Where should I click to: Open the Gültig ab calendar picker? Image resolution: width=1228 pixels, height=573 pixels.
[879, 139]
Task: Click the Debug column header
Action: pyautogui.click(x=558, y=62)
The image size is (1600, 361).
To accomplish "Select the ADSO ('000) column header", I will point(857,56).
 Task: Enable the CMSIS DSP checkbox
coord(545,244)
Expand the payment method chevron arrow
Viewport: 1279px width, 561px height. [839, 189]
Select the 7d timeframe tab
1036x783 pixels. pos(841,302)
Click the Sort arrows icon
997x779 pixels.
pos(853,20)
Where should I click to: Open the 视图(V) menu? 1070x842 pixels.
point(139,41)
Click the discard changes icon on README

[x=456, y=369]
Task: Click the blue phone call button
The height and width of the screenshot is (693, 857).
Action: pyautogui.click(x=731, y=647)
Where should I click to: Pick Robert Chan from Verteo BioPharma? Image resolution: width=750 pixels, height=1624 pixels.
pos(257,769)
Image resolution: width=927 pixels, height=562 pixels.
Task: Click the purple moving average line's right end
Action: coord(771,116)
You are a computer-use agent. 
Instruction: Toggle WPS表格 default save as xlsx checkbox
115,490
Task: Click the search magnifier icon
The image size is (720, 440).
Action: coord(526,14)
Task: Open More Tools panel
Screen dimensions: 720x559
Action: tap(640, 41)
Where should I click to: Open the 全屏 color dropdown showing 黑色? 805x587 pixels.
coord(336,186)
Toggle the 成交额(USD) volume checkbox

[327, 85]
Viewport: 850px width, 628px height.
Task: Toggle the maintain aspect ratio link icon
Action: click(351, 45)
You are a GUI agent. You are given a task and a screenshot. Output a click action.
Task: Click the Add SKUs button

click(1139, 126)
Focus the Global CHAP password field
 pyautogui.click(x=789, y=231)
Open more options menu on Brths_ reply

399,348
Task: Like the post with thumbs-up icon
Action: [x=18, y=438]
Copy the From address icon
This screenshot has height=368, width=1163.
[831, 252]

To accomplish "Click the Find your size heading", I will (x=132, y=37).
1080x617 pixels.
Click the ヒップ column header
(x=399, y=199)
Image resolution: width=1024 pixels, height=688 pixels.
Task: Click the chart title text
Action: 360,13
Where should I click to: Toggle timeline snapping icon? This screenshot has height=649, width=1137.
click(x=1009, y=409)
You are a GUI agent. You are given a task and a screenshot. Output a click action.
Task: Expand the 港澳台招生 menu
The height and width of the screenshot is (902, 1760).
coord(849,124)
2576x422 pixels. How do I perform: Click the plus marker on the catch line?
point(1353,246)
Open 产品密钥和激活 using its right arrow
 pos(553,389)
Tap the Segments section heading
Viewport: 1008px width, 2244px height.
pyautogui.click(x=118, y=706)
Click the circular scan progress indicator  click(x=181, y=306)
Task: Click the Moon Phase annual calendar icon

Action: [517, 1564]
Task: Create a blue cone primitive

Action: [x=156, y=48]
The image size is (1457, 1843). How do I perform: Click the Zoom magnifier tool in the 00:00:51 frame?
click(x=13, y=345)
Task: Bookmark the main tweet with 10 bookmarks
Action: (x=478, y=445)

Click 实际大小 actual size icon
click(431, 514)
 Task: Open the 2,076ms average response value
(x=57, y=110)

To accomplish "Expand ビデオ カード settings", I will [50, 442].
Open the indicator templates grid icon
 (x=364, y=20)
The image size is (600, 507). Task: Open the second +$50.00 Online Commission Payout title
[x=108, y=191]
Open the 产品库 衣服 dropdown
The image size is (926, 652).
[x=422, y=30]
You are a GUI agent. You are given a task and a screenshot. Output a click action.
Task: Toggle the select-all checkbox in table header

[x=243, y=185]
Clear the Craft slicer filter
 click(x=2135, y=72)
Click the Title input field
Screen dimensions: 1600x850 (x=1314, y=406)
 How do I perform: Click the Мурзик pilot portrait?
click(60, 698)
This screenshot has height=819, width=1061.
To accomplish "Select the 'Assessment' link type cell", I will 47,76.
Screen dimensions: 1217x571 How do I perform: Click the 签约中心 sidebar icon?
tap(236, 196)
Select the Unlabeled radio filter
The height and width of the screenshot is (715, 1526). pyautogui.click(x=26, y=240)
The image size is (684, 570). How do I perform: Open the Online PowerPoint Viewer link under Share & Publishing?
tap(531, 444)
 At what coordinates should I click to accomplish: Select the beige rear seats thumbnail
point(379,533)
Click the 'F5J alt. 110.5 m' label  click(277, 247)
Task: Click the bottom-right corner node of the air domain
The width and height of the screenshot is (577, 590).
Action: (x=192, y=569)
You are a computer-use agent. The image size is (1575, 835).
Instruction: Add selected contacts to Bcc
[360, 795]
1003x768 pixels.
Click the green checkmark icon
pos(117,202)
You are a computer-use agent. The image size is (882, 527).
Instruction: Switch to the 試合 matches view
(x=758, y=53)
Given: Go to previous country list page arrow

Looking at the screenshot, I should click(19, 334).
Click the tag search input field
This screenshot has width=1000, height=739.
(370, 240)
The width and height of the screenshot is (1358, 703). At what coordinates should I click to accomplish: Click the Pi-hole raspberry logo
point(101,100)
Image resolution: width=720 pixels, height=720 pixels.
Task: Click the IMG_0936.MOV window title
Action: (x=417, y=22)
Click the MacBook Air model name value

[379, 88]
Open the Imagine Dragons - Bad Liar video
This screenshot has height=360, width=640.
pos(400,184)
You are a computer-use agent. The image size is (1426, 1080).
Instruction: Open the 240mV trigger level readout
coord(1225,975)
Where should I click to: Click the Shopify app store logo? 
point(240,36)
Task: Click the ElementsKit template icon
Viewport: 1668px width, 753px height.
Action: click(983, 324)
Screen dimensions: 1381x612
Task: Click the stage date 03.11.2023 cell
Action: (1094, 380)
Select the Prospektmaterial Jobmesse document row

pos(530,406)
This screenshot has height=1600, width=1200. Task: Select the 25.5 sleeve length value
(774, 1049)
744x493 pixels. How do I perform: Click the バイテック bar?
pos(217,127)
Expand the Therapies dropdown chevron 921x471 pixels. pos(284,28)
= = =
■ **BRIEF**:
Could you copy each line above word for word?

■ **TASK RESPONSE**:
Where should I click to: Open the Gültig ab calendar picker? Image resolution: width=1228 pixels, height=573 pixels.
[879, 139]
Task: Click the Debug column header
Action: pyautogui.click(x=558, y=62)
The image size is (1600, 361).
To accomplish "Select the ADSO ('000) column header", I will point(857,56).
 Task: Enable the CMSIS DSP checkbox
coord(545,244)
Expand the payment method chevron arrow
Viewport: 1279px width, 561px height. [839, 189]
Select the 7d timeframe tab
1036x783 pixels. pos(841,302)
Click the Sort arrows icon
997x779 pixels.
pos(853,20)
Where should I click to: Open the 视图(V) menu? 1070x842 pixels.
point(139,41)
Click the discard changes icon on README

[x=456, y=369]
Task: Click the blue phone call button
The height and width of the screenshot is (693, 857).
Action: pyautogui.click(x=731, y=647)
Where should I click to: Pick Robert Chan from Verteo BioPharma? Image resolution: width=750 pixels, height=1624 pixels.
pos(257,769)
Image resolution: width=927 pixels, height=562 pixels.
Task: Click the purple moving average line's right end
Action: coord(771,116)
You are a computer-use agent. 
Instruction: Toggle WPS表格 default save as xlsx checkbox
115,490
Task: Click the search magnifier icon
The image size is (720, 440).
Action: coord(526,14)
Task: Open More Tools panel
Screen dimensions: 720x559
Action: tap(640, 41)
Where should I click to: Open the 全屏 color dropdown showing 黑色? 805x587 pixels.
coord(336,186)
Toggle the 成交额(USD) volume checkbox

[327, 85]
Viewport: 850px width, 628px height.
Task: Toggle the maintain aspect ratio link icon
Action: click(351, 45)
You are a GUI agent. You are given a task and a screenshot. Output a click action.
Task: Click the Add SKUs button

click(1139, 126)
Focus the Global CHAP password field
 pyautogui.click(x=789, y=231)
Open more options menu on Brths_ reply

399,348
Task: Like the post with thumbs-up icon
Action: [x=18, y=438]
Copy the From address icon
This screenshot has height=368, width=1163.
[831, 252]

To accomplish "Click the Find your size heading", I will (x=132, y=37).
1080x617 pixels.
Click the ヒップ column header
(x=399, y=199)
Image resolution: width=1024 pixels, height=688 pixels.
Task: Click the chart title text
Action: 360,13
Where should I click to: Toggle timeline snapping icon? This screenshot has height=649, width=1137.
click(x=1009, y=409)
You are a GUI agent. You are given a task and a screenshot. Output a click action.
Task: Expand the 港澳台招生 menu
The height and width of the screenshot is (902, 1760).
coord(849,124)
2576x422 pixels. How do I perform: Click the plus marker on the catch line?
point(1353,246)
Open 产品密钥和激活 using its right arrow
 pos(553,389)
Tap the Segments section heading
Viewport: 1008px width, 2244px height.
pyautogui.click(x=118, y=706)
Click the circular scan progress indicator  click(x=181, y=306)
Task: Click the Moon Phase annual calendar icon

Action: [517, 1564]
Task: Create a blue cone primitive

Action: [x=156, y=48]
The image size is (1457, 1843). How do I perform: Click the Zoom magnifier tool in the 00:00:51 frame?
click(x=13, y=345)
Task: Bookmark the main tweet with 10 bookmarks
Action: (x=478, y=445)

Click 实际大小 actual size icon
click(431, 514)
 Task: Open the 2,076ms average response value
(x=57, y=110)

To accomplish "Expand ビデオ カード settings", I will [50, 442].
Open the indicator templates grid icon
 (x=364, y=20)
The image size is (600, 507). Task: Open the second +$50.00 Online Commission Payout title
[x=108, y=191]
Open the 产品库 衣服 dropdown
The image size is (926, 652).
[x=422, y=30]
You are a GUI agent. You are given a task and a screenshot. Output a click action.
Task: Toggle the select-all checkbox in table header

[x=243, y=185]
Clear the Craft slicer filter
 click(x=2135, y=72)
Click the Title input field
Screen dimensions: 1600x850 (x=1314, y=406)
 How do I perform: Click the Мурзик pilot portrait?
click(60, 698)
This screenshot has height=819, width=1061.
To accomplish "Select the 'Assessment' link type cell", I will 47,76.
Screen dimensions: 1217x571 How do I perform: Click the 签约中心 sidebar icon?
tap(236, 196)
Select the Unlabeled radio filter
The height and width of the screenshot is (715, 1526). pyautogui.click(x=26, y=240)
The image size is (684, 570). How do I perform: Open the Online PowerPoint Viewer link under Share & Publishing?
tap(531, 444)
 At what coordinates should I click to accomplish: Select the beige rear seats thumbnail
point(379,533)
Click the 'F5J alt. 110.5 m' label  click(277, 247)
Task: Click the bottom-right corner node of the air domain
The width and height of the screenshot is (577, 590).
Action: (x=192, y=569)
You are a computer-use agent. The image size is (1575, 835).
Instruction: Add selected contacts to Bcc
[360, 795]
1003x768 pixels.
Click the green checkmark icon
pos(117,202)
You are a computer-use agent. The image size is (882, 527).
Instruction: Switch to the 試合 matches view
(x=758, y=53)
Given: Go to previous country list page arrow

Looking at the screenshot, I should click(19, 334).
Click the tag search input field
This screenshot has width=1000, height=739.
(370, 240)
The width and height of the screenshot is (1358, 703). At what coordinates should I click to accomplish: Click the Pi-hole raspberry logo
point(101,100)
Image resolution: width=720 pixels, height=720 pixels.
Task: Click the IMG_0936.MOV window title
Action: (x=417, y=22)
Click the MacBook Air model name value

[379, 88]
Open the Imagine Dragons - Bad Liar video
This screenshot has height=360, width=640.
pos(400,184)
You are a computer-use agent. The image size is (1426, 1080).
Instruction: Open the 240mV trigger level readout
coord(1225,975)
Where should I click to: Click the Shopify app store logo? 
point(240,36)
Task: Click the ElementsKit template icon
Viewport: 1668px width, 753px height.
Action: click(983, 324)
Screen dimensions: 1381x612
Task: Click the stage date 03.11.2023 cell
Action: (1094, 380)
Select the Prospektmaterial Jobmesse document row

pos(530,406)
This screenshot has height=1600, width=1200. Task: Select the 25.5 sleeve length value
(774, 1049)
744x493 pixels. How do I perform: Click the バイテック bar?
pos(217,127)
Expand the Therapies dropdown chevron 921x471 pixels. pos(284,28)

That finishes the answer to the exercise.